4. Rule Configuration includes Detection Rules, Detection Conditions, Trend Preview Chart, and Advanced Anomaly Configuration. In Detection Rules, you need to configure the rule type, configuration method, entity model, metrics, filter conditions, and metric grouping. In Detection Conditions, you need to configure the detection method, anomaly conditions, and anomaly thresholds. The Trend Preview Chart allows trend preview after selecting metrics and grouping.
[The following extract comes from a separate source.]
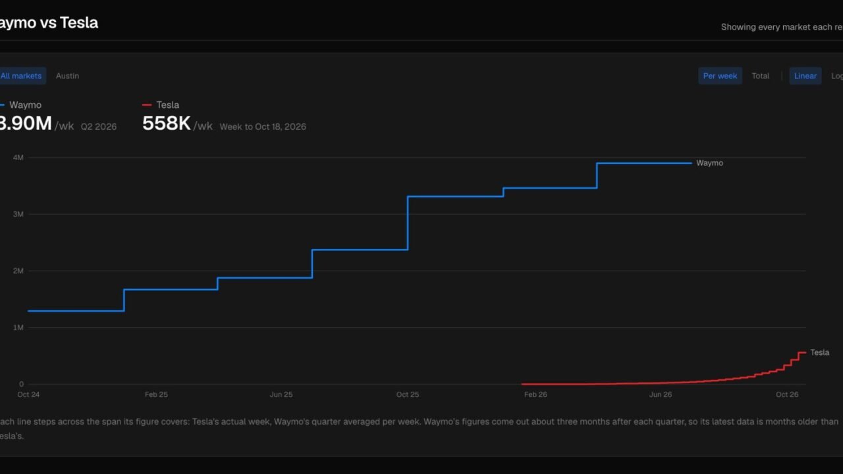This screenshot has height=474, width=843.
Task: Click the Oct 26 x-axis label
Action: (787, 394)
In Advanced Configuration, you can configure settings such as "no data" anomalies, delayed metric queries, and determining normalcy if no data is queried within the selected time period.

   

5. Alert Response Strategy Configuration

   • You can choose whether alerts generated by this rule will match global strategies, specified strategies, or not match any, thereby determining alert notification behavior.
   • Matching Global Response Strategies means that alerts from this rule will be notified according to all created alert response strategies.
   • Matching Specified Response Strategies allows selecting up to 3 alert response strategies per rule. Once alerts are generated, they will be notified according to your selected strategies. (The available response strategies are those you created in the Alert Configuration - Alert Response Strategy list.)
   • No Matching means that alerts generated by this rule will not trigger any notifications.

6. Detection Period Configuration

   All Hours: 7×24 uninterrupted coverage.

   All Hours Excluding Special Dates: Supports excluding pre-defined special dates (i.e., deducting pre-configured time templates) from the "All Hours" schedule.

   Cyclical Time: Operates on a weekly cycle, allowing selection of specific times for each day of the week. Also supports excluding special dates (i.e., time templates).

   

   Custom Time: Enables defining one or multiple specific time periods for this policy.

   

   Template Time: Directly uses special dates defined in the Time Template list.